MATERIAL SHOWN:
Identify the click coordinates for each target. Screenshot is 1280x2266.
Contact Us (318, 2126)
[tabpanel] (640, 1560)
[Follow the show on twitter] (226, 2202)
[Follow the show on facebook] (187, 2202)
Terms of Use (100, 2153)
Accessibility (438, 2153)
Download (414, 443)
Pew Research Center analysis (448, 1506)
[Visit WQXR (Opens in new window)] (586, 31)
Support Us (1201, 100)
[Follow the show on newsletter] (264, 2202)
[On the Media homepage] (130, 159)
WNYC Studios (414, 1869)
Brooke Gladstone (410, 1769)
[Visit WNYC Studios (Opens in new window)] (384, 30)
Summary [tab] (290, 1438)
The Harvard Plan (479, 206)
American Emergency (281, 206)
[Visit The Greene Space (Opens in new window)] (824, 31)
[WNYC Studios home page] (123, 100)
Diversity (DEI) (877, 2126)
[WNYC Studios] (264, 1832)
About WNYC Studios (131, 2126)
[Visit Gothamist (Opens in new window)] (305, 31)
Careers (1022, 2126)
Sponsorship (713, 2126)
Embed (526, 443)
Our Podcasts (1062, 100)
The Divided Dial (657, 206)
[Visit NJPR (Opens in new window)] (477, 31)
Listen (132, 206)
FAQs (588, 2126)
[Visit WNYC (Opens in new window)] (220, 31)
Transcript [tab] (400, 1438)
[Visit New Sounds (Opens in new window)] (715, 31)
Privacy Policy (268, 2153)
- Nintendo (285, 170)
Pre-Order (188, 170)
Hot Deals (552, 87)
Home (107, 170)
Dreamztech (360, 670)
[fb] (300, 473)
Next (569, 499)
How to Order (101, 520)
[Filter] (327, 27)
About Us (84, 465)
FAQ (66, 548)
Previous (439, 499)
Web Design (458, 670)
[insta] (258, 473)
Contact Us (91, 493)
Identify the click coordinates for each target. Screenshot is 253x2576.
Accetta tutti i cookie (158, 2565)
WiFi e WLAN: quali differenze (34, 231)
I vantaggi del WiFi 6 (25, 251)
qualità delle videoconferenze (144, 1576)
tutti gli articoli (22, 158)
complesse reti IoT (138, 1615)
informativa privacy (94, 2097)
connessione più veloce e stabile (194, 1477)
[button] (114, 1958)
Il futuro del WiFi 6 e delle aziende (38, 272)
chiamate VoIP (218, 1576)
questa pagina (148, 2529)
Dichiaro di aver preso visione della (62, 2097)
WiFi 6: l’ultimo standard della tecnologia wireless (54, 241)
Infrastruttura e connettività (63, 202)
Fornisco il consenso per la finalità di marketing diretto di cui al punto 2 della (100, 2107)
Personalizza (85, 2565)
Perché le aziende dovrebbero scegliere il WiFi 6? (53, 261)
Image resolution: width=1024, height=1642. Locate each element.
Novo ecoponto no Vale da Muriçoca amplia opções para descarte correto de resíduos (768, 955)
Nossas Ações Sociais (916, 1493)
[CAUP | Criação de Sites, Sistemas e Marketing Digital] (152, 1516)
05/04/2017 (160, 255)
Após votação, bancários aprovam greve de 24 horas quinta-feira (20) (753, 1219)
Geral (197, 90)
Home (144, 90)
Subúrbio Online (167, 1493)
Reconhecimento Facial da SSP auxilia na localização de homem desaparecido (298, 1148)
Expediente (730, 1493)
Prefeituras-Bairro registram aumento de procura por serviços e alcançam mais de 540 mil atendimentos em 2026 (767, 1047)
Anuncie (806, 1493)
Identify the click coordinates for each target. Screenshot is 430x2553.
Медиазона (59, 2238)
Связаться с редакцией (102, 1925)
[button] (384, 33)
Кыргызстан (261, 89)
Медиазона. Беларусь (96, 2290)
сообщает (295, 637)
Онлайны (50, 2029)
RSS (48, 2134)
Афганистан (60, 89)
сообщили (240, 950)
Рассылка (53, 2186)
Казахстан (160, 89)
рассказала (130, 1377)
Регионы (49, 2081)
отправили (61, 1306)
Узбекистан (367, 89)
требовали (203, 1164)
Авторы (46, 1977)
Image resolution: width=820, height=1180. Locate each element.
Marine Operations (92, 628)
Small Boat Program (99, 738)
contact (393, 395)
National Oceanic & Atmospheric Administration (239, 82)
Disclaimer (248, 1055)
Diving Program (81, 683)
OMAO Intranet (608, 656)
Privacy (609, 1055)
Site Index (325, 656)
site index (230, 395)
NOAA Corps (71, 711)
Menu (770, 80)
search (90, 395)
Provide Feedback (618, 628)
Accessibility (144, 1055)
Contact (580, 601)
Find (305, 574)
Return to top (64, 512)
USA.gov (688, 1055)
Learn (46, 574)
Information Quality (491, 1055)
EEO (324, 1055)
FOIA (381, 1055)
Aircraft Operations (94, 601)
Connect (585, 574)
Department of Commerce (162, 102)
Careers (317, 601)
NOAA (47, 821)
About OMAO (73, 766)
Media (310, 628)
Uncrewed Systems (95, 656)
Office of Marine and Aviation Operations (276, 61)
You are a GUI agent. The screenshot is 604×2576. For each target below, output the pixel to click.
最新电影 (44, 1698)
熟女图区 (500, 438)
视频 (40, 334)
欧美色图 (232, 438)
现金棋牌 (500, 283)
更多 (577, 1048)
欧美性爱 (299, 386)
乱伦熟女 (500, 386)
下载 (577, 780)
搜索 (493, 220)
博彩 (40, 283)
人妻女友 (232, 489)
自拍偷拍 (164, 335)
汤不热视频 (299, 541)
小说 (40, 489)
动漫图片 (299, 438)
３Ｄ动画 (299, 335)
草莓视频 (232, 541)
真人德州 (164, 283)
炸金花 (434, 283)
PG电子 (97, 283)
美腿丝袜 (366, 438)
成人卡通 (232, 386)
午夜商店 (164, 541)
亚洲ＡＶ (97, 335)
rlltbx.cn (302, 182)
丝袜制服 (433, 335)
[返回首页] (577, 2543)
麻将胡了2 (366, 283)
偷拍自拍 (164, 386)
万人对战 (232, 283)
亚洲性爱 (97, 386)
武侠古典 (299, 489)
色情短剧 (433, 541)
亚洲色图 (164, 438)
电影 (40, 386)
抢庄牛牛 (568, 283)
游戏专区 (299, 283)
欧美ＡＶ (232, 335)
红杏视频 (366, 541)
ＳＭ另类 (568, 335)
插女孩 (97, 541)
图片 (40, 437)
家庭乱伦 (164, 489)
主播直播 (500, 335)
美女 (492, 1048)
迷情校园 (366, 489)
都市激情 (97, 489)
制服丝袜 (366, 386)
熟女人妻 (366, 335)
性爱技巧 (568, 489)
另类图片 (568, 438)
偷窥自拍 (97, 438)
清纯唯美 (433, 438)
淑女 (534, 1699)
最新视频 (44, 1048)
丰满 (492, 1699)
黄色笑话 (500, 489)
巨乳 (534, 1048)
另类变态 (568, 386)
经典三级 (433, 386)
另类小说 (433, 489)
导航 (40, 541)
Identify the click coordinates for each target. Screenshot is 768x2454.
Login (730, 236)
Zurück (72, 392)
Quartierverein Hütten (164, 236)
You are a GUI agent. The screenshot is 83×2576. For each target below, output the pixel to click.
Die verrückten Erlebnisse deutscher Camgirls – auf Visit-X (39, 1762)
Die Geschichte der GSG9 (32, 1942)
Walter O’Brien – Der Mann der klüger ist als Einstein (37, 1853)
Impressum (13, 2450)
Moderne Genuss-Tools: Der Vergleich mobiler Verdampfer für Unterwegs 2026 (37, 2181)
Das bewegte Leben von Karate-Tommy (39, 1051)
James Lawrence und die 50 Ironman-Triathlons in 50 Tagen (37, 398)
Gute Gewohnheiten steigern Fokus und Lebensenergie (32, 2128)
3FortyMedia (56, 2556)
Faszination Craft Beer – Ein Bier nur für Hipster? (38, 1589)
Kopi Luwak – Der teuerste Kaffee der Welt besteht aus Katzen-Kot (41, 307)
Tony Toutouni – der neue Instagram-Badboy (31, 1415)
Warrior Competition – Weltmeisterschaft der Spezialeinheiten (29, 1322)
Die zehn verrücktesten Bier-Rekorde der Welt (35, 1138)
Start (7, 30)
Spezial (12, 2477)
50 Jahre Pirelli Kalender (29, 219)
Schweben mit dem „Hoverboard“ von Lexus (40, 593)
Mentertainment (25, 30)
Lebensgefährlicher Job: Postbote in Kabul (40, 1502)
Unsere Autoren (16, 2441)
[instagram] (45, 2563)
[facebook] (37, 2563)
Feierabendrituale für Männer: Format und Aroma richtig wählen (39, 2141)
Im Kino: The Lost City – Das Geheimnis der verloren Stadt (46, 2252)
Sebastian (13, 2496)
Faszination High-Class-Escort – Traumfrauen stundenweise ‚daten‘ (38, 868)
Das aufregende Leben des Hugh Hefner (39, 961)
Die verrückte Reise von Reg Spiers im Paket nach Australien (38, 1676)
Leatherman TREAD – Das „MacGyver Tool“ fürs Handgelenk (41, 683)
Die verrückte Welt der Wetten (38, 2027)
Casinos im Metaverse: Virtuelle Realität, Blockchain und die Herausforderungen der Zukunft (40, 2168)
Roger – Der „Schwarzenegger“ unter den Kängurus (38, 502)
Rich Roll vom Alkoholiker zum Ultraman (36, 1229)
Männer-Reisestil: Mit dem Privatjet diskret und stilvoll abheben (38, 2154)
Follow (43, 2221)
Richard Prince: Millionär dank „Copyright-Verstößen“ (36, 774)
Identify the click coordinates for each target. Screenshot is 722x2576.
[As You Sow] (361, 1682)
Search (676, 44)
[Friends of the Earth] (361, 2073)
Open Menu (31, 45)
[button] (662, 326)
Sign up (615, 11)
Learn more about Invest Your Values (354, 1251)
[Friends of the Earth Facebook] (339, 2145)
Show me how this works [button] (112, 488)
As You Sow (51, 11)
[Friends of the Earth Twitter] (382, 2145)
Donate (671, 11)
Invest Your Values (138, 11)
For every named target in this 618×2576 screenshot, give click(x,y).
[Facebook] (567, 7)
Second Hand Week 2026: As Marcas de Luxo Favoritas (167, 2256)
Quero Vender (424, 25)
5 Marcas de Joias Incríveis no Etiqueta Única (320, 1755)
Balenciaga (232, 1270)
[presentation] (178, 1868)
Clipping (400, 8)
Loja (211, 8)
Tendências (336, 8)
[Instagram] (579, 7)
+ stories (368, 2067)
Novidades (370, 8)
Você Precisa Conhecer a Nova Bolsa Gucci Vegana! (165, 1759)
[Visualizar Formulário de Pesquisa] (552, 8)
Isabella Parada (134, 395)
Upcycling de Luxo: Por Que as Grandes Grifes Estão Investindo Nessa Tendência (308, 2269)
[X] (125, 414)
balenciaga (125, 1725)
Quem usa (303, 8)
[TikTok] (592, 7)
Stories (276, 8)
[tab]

EXERCISE OBJECTIVE: Lines after the one containing "About WNYC Studios (131, 2126)" are not wanted; repeat exactly each line above from the first up to and including it.

FINISHED TASK:
Identify the click coordinates for each target. Screenshot is 1280x2266.
Contact Us (318, 2126)
[tabpanel] (640, 1560)
[Follow the show on twitter] (226, 2202)
[Follow the show on facebook] (187, 2202)
Terms of Use (100, 2153)
Accessibility (438, 2153)
Download (414, 443)
Pew Research Center analysis (448, 1506)
[Visit WQXR (Opens in new window)] (586, 31)
Support Us (1201, 100)
[Follow the show on newsletter] (264, 2202)
[On the Media homepage] (130, 159)
WNYC Studios (414, 1869)
Brooke Gladstone (410, 1769)
[Visit WNYC Studios (Opens in new window)] (384, 30)
Summary [tab] (290, 1438)
The Harvard Plan (479, 206)
American Emergency (281, 206)
[Visit The Greene Space (Opens in new window)] (824, 31)
[WNYC Studios home page] (123, 100)
Diversity (DEI) (877, 2126)
[WNYC Studios] (264, 1832)
About WNYC Studios (131, 2126)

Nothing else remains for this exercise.